**DATA PROVIDED**
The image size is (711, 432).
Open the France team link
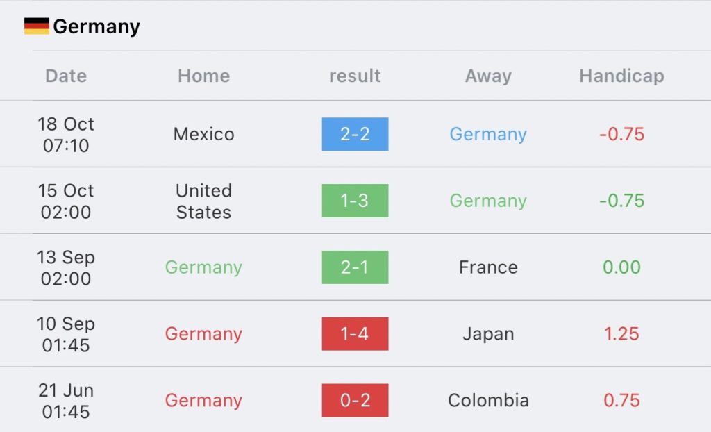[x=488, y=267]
* * *
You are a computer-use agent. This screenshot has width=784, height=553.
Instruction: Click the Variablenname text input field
...
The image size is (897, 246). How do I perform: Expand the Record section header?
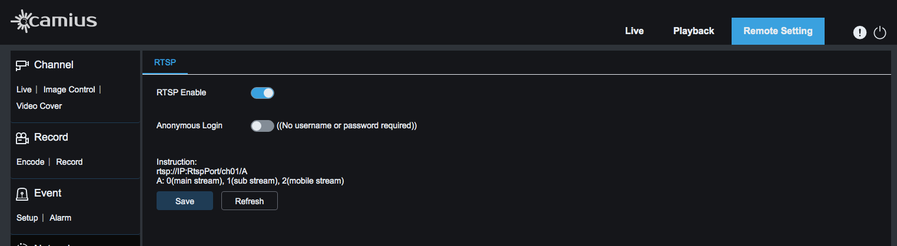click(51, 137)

**WHAT YOU SHOULD DO**
Could you copy out the part of the listing above that opens with the line containing "The image size is (711, 432)." and closes with the line containing "[x=488, y=267]", both ends included, with the pictures left out?

**OUTPUT**
The image size is (711, 432).
Open the France team link
[x=488, y=267]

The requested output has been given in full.